The secret to being a successful blogger is to be always writing things that can benefit others. A good blogger should see a problem and then show you how to fix it.
I wish I was that blogger.
Anxiety has slowly been taking over my life to the point that now it has nearly crippled me. I’m not leaving the house, seeing friends or going to work. Bills are mounting up, and with them, more anxiety.
Many of you will relate to this crippling form of anxiety, and I am sorry for each and every one of you.
Disclaimer: I am not a mental health professional. This blog contains my own personal experiences of living with mental and chronic illness. If you think you or a loved one are dealing with a mental disorder, please promptly seek the appropriate medical attention.
30 Days of Positivity
New Meds Don’t Always Help
It all started about two months ago. I went to my primary care doctor for a follow-up and to get my next prescription refills. One of the topics of our session was to discuss the increased amount of pain I was suffering from my Familial Mediterranean Fever (FMF). For whatever reason, my doctor decided that the cause of the pain was from the bipolar meds not working.
So we started a new treatment – a new drug to add to the cocktail.
Anxiety has been a constant companion to me my entire life. I do not remember a time without it. There are times when I’ve been able to wrangle the enemy and live a relatively normal life.
The new medicine changed all that. At the last two visits, I spoke to my primary care doctor about the increase in anxiety. His takeaway was that I needed more of the medicine.
The anxiety has been becoming more and more strangling. First, I was having a harder time driving or leaving the house. Then, conversations became more and more difficult. Next, at Bible Study a couple of weeks ago, I was asked to read a passage out loud. A few sentences in and I couldn’t breathe. I had to stop reading and leave the study.
So, against the doctor’s orders, I stopped the medicine a couple days ago.
It’s only been a couple days, so I don’t really feel like myself yet. However, I am starting to feel better. My blood pressure is returning to normal, which is usually a good sign that I am getting through the worst of it.
Is everyone else that way? Does anxiety raise your blood pressure? I would honestly like to know.

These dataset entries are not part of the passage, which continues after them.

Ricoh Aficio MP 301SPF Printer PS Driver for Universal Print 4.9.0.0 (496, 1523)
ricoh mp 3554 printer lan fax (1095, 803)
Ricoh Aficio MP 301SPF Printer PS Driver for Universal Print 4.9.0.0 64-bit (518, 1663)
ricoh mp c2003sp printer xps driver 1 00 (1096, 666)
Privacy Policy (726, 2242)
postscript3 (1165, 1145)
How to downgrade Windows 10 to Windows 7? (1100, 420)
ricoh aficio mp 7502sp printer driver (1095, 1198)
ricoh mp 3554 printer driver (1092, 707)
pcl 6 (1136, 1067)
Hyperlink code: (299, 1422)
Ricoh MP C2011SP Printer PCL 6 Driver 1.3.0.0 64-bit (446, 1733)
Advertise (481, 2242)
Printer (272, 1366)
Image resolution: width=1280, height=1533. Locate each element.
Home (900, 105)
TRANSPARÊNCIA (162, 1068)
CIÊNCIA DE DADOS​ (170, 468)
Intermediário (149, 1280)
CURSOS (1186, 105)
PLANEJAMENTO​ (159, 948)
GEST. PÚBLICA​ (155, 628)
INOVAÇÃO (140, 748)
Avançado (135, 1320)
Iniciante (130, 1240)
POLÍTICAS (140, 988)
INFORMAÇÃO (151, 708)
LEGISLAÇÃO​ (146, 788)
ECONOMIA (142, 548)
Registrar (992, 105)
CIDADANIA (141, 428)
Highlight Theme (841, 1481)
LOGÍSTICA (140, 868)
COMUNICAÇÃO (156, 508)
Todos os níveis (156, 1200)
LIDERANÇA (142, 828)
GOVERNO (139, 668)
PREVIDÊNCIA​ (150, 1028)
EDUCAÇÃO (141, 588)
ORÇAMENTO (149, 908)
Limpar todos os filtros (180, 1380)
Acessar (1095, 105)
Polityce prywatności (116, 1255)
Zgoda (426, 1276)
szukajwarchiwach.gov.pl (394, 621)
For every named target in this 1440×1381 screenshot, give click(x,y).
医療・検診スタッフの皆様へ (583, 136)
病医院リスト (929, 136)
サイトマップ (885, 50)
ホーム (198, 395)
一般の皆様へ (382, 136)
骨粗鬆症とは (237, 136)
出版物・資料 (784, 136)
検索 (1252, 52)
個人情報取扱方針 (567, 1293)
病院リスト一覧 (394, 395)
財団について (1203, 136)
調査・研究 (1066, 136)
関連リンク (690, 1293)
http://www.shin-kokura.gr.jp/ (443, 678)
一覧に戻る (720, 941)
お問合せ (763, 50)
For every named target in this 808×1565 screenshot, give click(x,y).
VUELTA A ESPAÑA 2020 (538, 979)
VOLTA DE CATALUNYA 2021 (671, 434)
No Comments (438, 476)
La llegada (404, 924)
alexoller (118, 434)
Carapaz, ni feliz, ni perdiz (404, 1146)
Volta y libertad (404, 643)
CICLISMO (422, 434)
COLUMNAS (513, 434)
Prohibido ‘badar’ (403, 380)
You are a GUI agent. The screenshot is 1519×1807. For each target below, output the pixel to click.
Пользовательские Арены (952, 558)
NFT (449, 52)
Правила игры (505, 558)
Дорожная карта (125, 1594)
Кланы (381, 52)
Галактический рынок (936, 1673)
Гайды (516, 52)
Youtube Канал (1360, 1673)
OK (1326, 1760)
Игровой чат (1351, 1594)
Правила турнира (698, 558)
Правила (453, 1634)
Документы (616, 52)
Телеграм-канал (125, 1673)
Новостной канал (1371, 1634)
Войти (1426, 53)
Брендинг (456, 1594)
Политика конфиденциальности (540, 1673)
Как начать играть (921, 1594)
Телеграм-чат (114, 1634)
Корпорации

My blood pressure is usually a perfect 120/80. However, when anxiety starts getting in the way or my thoughts start running away from me with the worst possible what-ifs, then my blood pressure always starts going up with it.
So, the fact that my blood pressure was normal today leads me to believe that the medicine was indeed the problem.
Not familiar with anxiety? Read this post about what an anxiety attack feels like.
Trying To Carry On
Since it’s been a couple months that the anxiety has been reigning supreme, things have gotten a little out of control. Things inside my house and in the yard are a disaster. Friends have heard little from me in weeks. Work has been near nonexistent.
This is where I wish I was that blogger that had the answers. I see the problem. I know and live the problem, but the solution escapes me.
I know my doctor will want to throw more medication at the problem. That both intimidates and frightens me, but I will not give up. I have been at this rodeo for a long time, and now is not the time to quit.
Never quit. Never surrender.
If there is anything I can offer to you, dear reader, is the same advice. Tomorrow the sun will come up. Better days will come for both of us.